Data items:
Content starts

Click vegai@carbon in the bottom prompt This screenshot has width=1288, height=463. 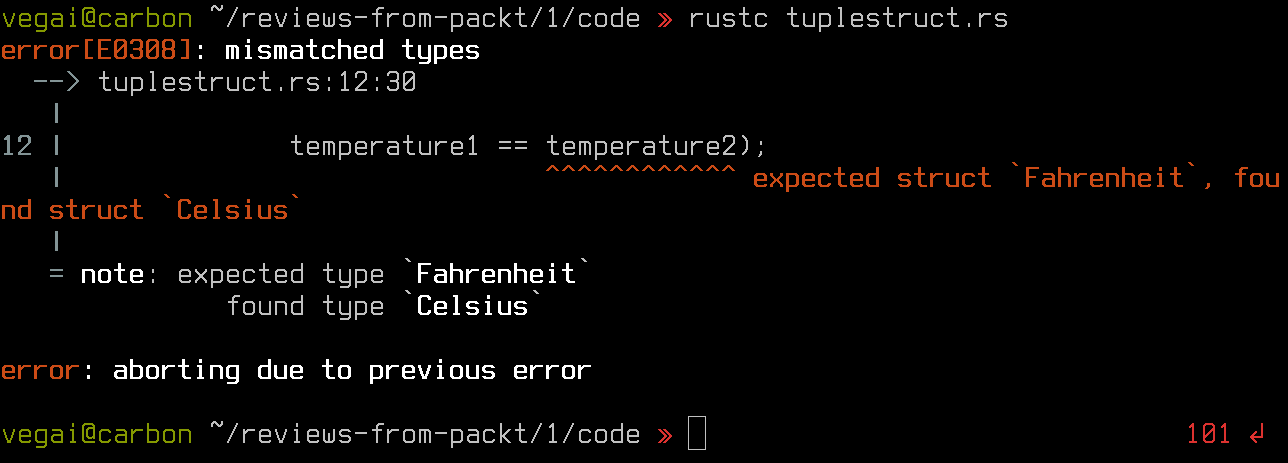97,434
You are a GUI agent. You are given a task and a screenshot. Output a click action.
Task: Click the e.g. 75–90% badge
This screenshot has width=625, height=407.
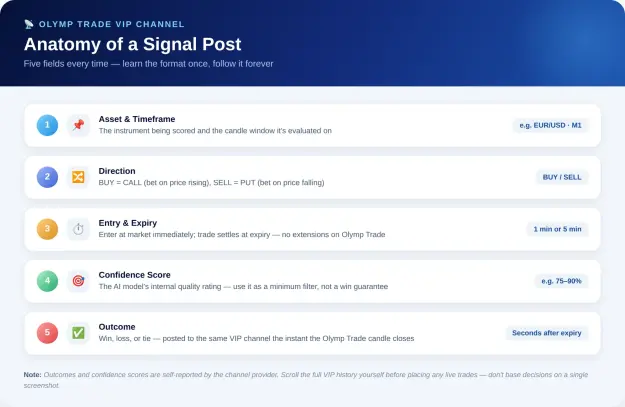point(561,281)
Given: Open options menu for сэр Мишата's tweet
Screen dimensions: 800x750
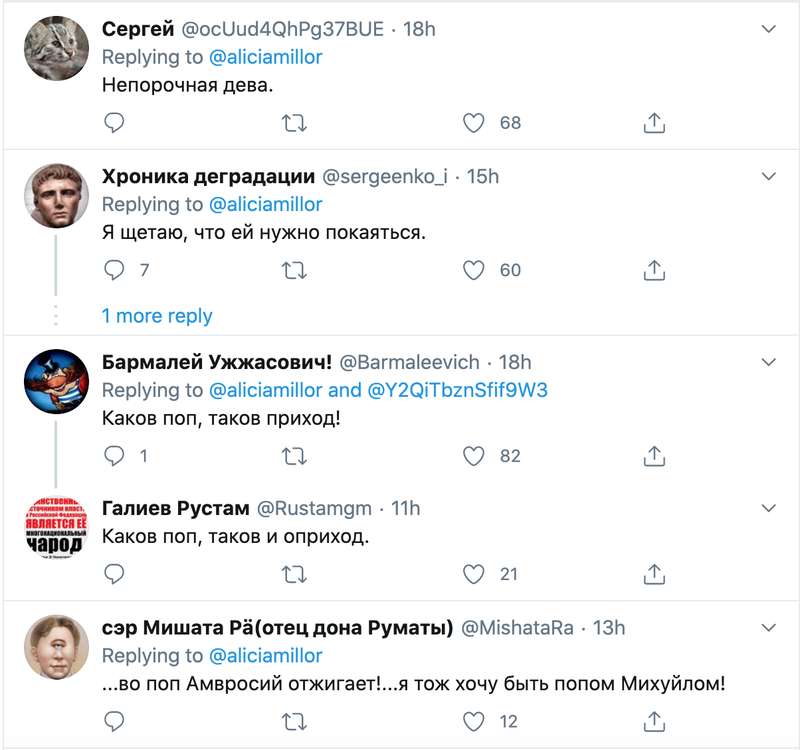Looking at the screenshot, I should 768,629.
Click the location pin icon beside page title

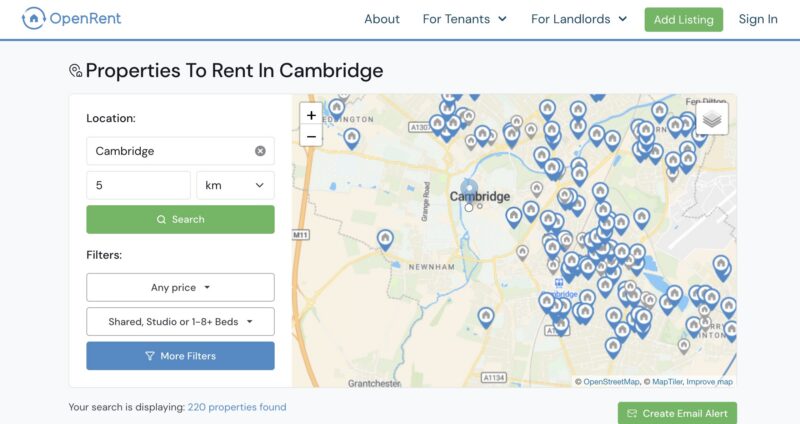[76, 71]
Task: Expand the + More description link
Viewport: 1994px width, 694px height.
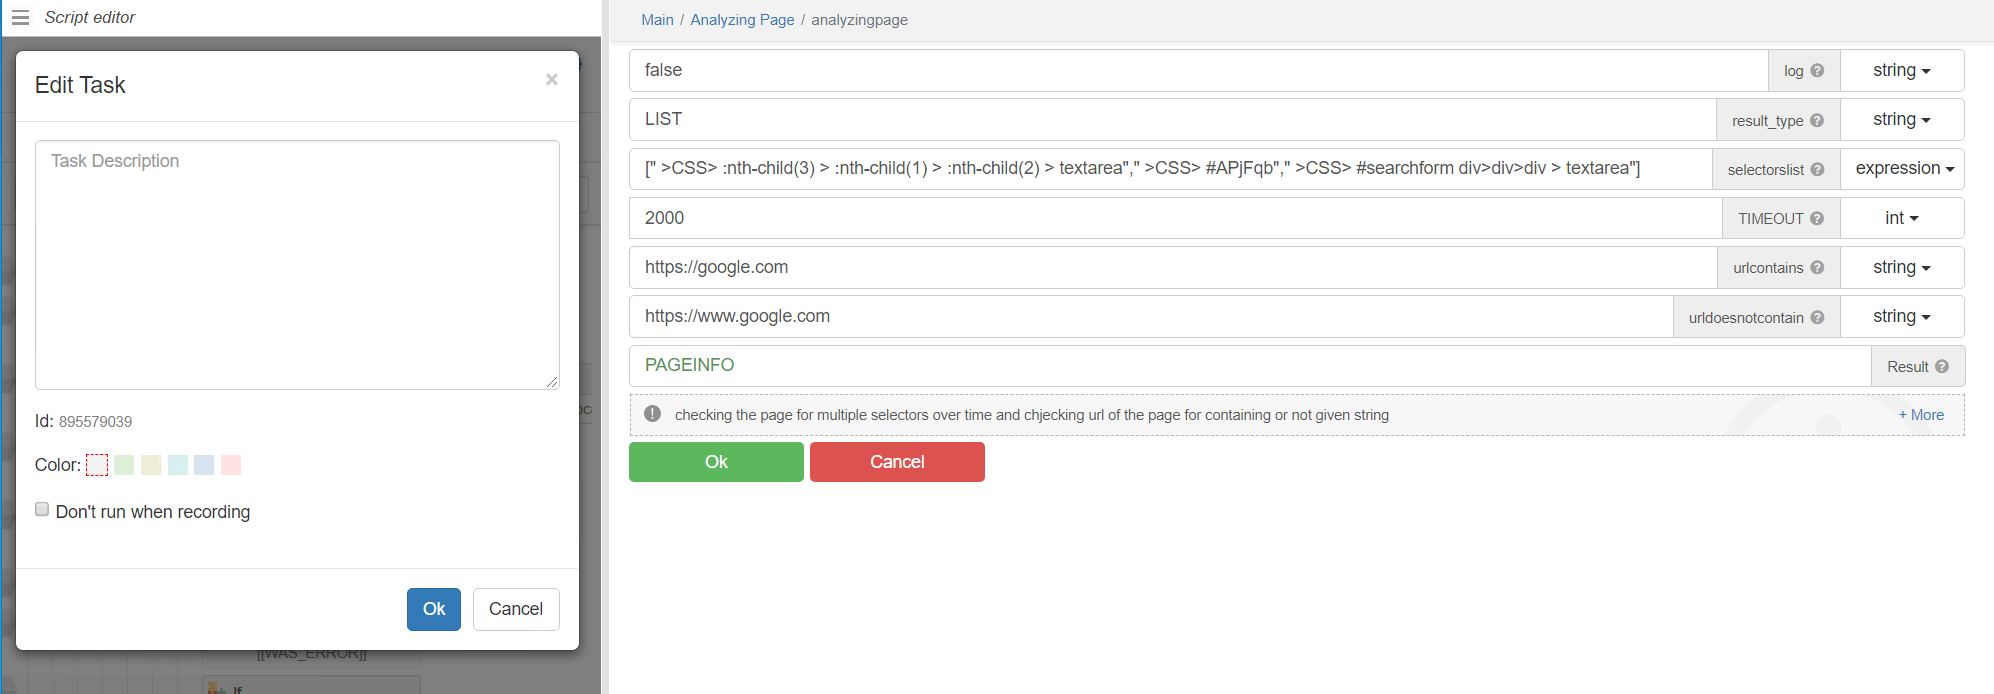Action: (1921, 415)
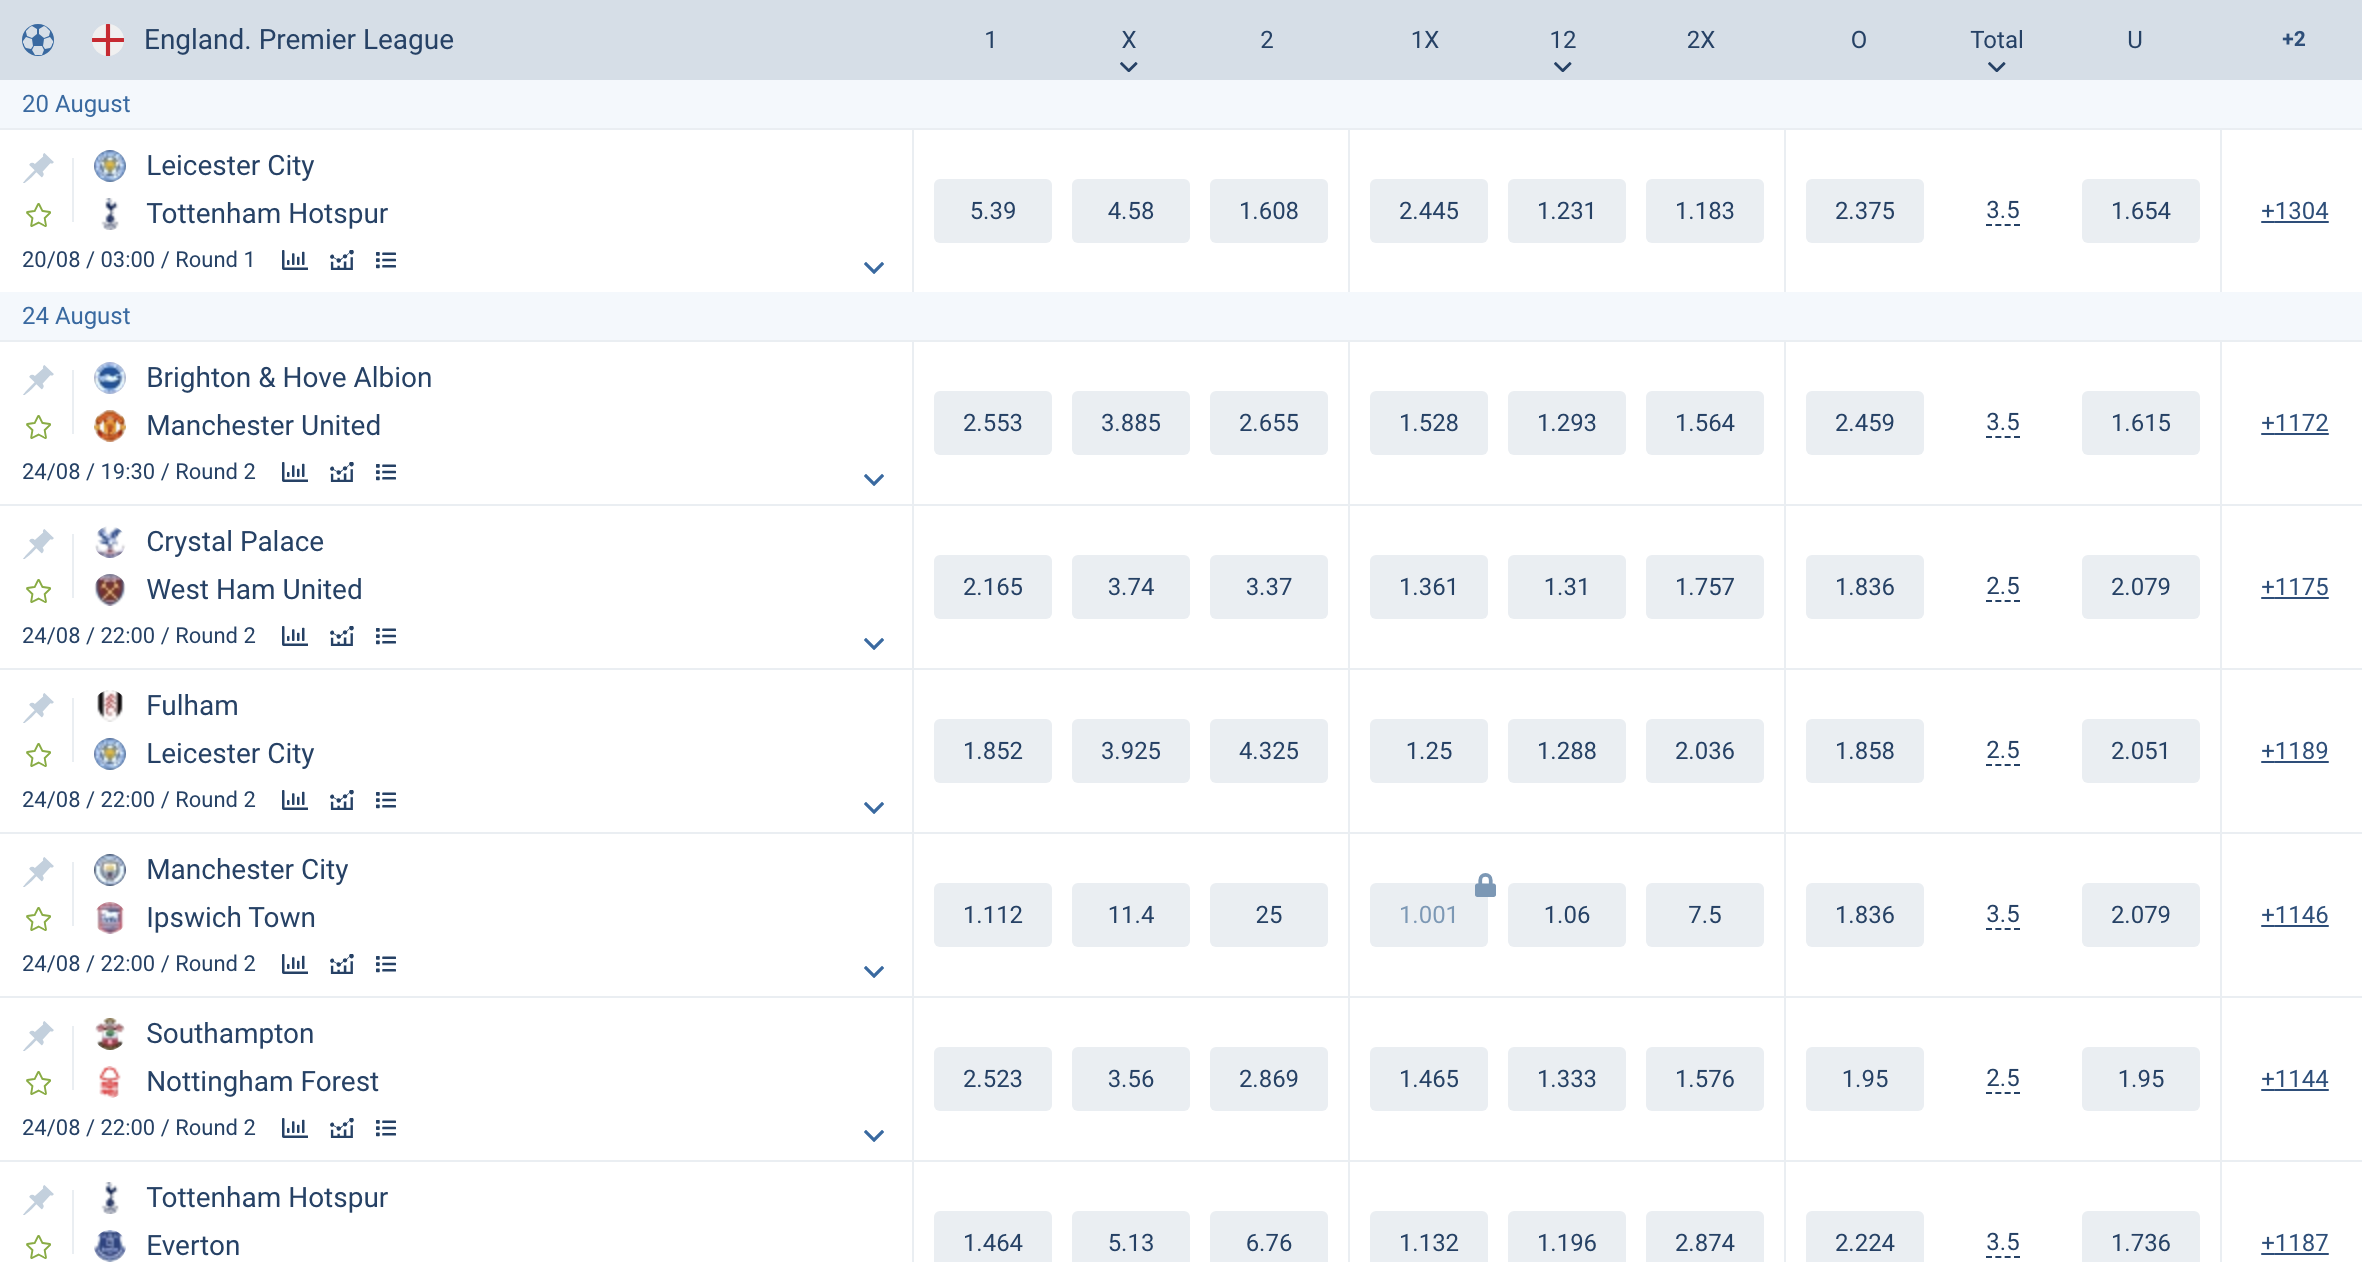Pin the Leicester City vs Tottenham match
2362x1262 pixels.
[x=39, y=167]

Content ends

* What needs to be done *
Only the lines from the line containing "Screen dimensions: 800x750" through the last line of the entries above should be reproduced, word for word and without pictures.

* Answer for this exercise *
Screen dimensions: 800x750
Looking at the screenshot, I should 768,629.
Click the location pin icon beside page title

[76, 71]
Task: Expand the + More description link
Viewport: 1994px width, 694px height.
Action: (1921, 415)
Pin the Leicester City vs Tottenham match
2362x1262 pixels.
[x=39, y=167]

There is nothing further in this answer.